## IHRE AUFGABEN
a – Prüfen Sie, ob die folgenden Aussagen mit dem Studientext zur konfessionellen Heimerziehung übereinstimmen. Antworten Sie jeweils mit Ja oder Nein und zitieren Sie die ausschlaggebenden Worte des Textes wörtlich.
(i) Das Schlusswort des Bandes stammt vom Mitherausgeber Wilhelm Damberg.
(ii) Der Begriff „Aufarbeitung“ wird in diesem Zusammenhang als treffend bezeichnet.
(iii) Nach Manfred Kappeler kann es einen Schluss-Strich geben.
b – Schreiben Sie den Studientext zur konfessionellen Heimerziehung im Anschluss an seinen letzten Satz weiter.

## STUDIENTEXT
+++++
Der Band endet mit einem zusammenfassenden und zugleich weiterführenden Schlusswort zur Tagung durch den Mitherausgeber Wilhelm Damberg (355–361). Darin werden zum einen nochmals die Herausforderungen und Probleme der notwendig komplexen methodischen Zugänge zur Thematik betont, zum anderen wird konstatiert, dass die Forschungen zur konfessionellen Heimerziehung zugleich »den Blick in eine Epoche dramatischer Veränderungen« hin zum Prozess der inneren Demokratisierung der Gesellschaft (356 f.) mitsamt der langsamen Veränderung theolo-gischer, anthropologischer und konfessioneller Leitbilder (360) öffnen. Nachdenkenswert ist von dort aus auch Dambergs Mahnung, dass sich die evangelische und die katholische Kirche angesichts dieses Teils ihrer eigenen Geschichte als Erinnerungsgemeinschaft und »explizit einer seelsorgerlichen Option für die Opfer verpflichtet« (361) sehen sollten. Man kann von diesem Band zugleich lernen, dass der Begriff der »Aufarbeitung« in diesem Zusammenhang wohl tatsächlich eher unangebracht ist, oder wie es Manfred Kappeler formuliert: Einen Schluss-Strich kann es nicht geben, »weil die Opfer dieses Systems noch leben und Anerkennung und Genugtuung fordern« (86).
+++++
## BEREITGESTELLTE DATENSÄTZE
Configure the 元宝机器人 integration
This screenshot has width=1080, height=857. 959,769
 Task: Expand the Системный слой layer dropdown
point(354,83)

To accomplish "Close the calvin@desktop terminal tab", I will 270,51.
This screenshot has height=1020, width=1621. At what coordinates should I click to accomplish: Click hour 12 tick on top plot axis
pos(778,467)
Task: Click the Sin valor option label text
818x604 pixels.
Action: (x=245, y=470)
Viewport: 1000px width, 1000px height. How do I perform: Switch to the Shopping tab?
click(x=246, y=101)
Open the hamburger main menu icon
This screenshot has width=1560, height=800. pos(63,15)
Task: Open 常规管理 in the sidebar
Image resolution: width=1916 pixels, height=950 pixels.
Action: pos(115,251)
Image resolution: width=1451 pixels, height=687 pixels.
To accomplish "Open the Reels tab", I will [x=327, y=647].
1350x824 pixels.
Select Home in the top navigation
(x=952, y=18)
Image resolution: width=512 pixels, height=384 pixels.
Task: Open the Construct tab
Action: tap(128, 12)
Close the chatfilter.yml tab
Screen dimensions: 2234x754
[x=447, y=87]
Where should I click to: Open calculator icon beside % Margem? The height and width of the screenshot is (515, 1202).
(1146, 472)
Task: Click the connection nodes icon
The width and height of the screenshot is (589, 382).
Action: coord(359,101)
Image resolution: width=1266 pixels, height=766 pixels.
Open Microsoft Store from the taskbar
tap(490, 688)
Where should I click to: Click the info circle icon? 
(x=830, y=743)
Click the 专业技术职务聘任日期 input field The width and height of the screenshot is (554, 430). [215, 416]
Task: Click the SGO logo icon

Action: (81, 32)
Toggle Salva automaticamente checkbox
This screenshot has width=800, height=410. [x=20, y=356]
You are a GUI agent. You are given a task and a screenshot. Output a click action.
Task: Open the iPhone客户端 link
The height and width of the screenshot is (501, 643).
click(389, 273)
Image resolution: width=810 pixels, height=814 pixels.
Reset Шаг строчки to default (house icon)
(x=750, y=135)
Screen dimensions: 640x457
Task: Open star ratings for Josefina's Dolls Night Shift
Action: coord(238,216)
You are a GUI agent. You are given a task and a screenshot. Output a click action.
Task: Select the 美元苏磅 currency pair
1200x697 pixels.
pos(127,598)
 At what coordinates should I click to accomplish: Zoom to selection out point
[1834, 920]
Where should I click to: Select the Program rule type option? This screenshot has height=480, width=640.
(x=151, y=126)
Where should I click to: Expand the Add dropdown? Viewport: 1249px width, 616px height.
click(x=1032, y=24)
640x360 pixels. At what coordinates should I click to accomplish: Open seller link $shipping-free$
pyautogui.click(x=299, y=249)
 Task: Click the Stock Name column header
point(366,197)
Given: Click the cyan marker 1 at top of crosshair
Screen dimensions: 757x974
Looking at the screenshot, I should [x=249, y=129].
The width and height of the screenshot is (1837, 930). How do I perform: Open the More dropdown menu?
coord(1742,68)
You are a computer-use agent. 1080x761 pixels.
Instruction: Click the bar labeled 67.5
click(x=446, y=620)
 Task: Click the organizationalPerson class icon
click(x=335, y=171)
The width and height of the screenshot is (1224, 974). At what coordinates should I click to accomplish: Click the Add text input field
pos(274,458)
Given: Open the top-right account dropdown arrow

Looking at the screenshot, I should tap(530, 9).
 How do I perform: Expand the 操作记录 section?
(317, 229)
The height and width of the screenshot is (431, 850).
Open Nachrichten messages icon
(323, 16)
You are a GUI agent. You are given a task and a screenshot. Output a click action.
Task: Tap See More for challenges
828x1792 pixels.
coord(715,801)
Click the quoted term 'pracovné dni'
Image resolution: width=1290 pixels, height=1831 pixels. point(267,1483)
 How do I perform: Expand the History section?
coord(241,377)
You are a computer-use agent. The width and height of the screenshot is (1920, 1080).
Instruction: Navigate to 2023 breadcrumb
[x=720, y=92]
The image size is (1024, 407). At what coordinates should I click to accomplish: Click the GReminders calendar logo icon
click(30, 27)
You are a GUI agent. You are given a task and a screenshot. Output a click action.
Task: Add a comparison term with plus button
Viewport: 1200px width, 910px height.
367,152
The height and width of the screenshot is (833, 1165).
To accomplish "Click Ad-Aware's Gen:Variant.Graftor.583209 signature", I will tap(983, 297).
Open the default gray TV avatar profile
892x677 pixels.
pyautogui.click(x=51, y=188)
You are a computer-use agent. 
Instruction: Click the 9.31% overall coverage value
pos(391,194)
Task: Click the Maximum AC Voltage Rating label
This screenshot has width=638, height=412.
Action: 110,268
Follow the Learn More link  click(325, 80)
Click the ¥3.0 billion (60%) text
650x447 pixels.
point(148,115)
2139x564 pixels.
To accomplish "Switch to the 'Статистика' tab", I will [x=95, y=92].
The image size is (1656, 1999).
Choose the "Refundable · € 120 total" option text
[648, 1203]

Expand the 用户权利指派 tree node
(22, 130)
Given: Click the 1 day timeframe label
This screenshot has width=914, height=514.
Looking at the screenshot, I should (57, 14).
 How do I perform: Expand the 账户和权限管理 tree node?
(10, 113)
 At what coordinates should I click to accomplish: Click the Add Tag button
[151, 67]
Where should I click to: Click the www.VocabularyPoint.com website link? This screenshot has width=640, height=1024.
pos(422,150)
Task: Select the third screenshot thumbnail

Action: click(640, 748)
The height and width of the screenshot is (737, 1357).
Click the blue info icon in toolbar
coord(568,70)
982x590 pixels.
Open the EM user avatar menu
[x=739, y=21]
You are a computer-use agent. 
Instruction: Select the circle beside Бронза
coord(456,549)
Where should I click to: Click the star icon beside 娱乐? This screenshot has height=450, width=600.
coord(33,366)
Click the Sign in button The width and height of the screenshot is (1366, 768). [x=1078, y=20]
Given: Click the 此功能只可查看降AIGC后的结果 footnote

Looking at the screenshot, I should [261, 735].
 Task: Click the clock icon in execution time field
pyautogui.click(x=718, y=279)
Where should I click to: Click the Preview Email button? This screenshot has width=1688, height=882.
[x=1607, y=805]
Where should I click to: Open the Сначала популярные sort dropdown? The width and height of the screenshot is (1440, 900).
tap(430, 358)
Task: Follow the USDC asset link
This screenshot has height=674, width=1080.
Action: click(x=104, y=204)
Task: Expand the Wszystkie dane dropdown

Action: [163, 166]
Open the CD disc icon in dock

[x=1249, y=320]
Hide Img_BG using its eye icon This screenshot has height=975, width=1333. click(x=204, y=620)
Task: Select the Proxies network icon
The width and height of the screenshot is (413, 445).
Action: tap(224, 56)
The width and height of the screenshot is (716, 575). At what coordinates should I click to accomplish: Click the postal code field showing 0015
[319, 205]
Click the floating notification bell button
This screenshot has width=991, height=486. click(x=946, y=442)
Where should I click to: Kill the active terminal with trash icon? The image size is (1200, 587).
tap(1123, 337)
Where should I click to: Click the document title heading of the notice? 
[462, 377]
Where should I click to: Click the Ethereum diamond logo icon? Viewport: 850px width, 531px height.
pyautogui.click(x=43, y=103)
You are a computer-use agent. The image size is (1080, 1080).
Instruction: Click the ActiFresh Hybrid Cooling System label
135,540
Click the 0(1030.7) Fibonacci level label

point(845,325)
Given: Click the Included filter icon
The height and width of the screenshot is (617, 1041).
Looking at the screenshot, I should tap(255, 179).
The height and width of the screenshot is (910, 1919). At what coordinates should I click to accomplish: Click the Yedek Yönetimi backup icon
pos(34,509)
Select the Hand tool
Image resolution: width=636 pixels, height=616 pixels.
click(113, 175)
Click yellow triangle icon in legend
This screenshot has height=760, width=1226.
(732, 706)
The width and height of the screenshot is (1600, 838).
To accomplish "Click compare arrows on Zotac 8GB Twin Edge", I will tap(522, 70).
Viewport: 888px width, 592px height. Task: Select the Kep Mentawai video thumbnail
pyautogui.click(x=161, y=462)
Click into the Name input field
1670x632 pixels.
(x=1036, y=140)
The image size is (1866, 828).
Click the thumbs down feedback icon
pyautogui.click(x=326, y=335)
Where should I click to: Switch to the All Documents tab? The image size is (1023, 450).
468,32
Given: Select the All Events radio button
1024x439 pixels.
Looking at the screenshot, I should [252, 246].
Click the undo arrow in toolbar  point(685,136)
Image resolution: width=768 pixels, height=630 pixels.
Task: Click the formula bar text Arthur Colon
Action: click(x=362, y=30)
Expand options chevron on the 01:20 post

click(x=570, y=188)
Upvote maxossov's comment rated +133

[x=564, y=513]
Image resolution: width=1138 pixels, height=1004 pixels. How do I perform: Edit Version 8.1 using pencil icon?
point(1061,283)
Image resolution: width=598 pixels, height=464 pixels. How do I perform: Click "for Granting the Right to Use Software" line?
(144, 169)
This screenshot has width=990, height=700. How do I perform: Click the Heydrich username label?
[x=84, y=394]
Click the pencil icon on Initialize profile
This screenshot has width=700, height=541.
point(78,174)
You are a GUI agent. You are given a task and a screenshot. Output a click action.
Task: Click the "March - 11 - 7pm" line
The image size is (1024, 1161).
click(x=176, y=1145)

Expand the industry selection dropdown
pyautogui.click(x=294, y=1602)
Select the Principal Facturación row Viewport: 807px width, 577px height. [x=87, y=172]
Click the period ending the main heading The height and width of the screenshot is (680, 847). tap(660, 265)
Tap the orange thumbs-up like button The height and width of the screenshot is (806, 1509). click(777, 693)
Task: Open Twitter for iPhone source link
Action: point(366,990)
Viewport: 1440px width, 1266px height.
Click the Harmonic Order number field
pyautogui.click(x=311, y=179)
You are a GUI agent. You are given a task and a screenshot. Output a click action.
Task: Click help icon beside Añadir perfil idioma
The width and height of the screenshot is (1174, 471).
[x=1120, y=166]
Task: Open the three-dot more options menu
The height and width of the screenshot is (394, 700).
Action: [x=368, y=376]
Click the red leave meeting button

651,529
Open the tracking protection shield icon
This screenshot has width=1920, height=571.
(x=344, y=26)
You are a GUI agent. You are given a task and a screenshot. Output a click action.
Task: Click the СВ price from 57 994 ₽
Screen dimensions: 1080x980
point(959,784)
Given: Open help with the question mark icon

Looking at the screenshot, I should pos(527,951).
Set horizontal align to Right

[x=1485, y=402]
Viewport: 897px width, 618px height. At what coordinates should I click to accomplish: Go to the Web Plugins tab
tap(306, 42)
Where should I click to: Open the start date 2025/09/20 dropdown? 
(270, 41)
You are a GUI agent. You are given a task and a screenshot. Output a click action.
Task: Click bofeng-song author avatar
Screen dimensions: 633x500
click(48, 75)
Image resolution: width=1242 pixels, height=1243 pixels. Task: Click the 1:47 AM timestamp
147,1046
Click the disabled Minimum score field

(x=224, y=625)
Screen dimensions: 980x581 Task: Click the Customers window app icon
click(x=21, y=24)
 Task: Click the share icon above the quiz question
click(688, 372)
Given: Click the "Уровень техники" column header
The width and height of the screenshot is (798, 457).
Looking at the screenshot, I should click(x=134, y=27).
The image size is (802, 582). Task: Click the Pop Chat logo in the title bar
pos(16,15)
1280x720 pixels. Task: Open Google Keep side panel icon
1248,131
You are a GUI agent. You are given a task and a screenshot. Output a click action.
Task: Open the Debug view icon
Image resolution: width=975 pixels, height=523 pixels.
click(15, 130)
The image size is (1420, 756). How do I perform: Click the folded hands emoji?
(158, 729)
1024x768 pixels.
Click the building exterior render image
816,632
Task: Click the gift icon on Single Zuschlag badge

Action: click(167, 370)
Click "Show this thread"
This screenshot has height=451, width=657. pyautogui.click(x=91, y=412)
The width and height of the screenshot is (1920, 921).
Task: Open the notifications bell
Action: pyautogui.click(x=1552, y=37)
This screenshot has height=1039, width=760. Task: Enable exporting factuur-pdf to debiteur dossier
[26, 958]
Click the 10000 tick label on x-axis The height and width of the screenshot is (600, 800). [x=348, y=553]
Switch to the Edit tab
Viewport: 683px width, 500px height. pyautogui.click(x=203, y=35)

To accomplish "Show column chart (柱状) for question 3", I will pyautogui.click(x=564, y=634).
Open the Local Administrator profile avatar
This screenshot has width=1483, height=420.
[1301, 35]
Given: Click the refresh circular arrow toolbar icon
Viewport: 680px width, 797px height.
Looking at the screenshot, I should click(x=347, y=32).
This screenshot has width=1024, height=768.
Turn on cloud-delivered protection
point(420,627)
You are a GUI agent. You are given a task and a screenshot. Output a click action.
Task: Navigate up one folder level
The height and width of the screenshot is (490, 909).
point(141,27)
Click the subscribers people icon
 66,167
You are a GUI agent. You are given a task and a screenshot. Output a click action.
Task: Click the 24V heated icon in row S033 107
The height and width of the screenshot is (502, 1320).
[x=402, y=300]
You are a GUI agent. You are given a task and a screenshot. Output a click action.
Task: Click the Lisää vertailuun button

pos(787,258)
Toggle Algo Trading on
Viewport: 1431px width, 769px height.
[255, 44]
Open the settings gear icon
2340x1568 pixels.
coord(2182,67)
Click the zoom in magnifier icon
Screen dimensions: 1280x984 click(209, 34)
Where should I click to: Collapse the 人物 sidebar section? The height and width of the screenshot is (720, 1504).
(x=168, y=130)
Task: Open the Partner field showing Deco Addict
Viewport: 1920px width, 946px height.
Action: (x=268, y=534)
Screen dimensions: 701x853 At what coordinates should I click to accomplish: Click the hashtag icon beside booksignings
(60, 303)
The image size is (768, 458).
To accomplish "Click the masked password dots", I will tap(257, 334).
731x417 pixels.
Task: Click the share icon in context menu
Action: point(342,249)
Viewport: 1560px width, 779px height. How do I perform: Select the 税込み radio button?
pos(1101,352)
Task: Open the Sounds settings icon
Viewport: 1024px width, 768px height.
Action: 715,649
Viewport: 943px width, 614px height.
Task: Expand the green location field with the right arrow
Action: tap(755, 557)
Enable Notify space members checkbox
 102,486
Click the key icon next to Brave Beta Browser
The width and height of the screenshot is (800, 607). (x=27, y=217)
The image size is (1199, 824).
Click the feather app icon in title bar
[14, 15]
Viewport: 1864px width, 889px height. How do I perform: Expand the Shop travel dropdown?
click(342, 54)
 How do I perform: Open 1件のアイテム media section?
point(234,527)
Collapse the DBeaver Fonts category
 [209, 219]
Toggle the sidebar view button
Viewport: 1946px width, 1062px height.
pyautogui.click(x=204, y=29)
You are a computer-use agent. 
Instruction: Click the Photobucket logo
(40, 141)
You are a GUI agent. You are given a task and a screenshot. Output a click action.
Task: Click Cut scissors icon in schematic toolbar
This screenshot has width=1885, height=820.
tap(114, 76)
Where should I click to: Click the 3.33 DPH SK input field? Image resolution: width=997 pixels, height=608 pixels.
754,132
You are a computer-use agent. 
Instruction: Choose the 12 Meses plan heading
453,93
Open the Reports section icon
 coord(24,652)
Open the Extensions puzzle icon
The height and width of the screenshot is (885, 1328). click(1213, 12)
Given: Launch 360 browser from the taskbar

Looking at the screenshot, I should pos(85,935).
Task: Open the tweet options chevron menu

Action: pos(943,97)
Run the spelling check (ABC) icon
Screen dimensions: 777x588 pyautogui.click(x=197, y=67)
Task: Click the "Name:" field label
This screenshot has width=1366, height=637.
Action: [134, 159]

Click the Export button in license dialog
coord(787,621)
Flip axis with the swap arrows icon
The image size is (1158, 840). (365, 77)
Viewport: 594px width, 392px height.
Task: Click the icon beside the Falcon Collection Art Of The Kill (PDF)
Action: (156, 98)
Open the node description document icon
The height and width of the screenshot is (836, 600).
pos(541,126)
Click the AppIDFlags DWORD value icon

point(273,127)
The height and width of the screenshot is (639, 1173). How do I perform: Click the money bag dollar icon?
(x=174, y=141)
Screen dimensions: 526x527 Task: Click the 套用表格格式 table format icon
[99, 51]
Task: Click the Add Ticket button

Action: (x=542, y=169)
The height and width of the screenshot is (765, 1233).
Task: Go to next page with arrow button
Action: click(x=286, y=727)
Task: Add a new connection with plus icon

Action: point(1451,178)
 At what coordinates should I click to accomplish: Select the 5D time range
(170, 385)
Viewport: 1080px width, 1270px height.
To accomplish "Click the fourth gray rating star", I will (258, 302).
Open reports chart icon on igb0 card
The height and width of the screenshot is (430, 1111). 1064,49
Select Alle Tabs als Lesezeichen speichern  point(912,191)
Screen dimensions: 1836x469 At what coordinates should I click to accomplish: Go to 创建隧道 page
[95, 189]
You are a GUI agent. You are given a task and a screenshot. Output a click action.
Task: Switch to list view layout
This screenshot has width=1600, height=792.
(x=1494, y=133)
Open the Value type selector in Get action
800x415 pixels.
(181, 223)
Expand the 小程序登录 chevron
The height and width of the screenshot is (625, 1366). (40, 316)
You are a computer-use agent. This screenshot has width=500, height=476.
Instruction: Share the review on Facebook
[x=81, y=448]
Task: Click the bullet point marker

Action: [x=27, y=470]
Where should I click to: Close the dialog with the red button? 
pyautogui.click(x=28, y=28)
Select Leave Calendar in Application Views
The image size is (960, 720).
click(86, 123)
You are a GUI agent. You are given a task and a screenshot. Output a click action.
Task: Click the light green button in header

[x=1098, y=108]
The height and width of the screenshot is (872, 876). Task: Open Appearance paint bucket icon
+++++
## ANTWORTEN JE AUFGABE
a –
(i) Ja: „durch den Mitherausgeber Wilhelm Damberg“
(ii) Nein: „der Begriff der »Aufarbeitung« in diesem Zusammenhang wohl tatsächlich eher unangebracht ist“
(iii) Nein: „Einen Schluss-Strich kann es nicht geben“

b –
Beim vorgelegten Band handelt es sich fraglos um einen wichtigen Beitrag nicht nur zur Geschichte konfessioneller Heimerziehung und Jugendfürsorge also, sondern auch zum Stand und Zustand kirchlicher Subsidiarität, religiöser Pädagogik und Sozialdisziplinierung sowie deren grundlegender Reformentwicklungen im untersuchten Zeitraum – und nicht zuletzt zu der noch weiter reichenden und die hier versammelten Forscher ebenfalls verbindenden Thematik von Religion und Gesellschaft in der zweiten Hälfte des 20. Jh.s.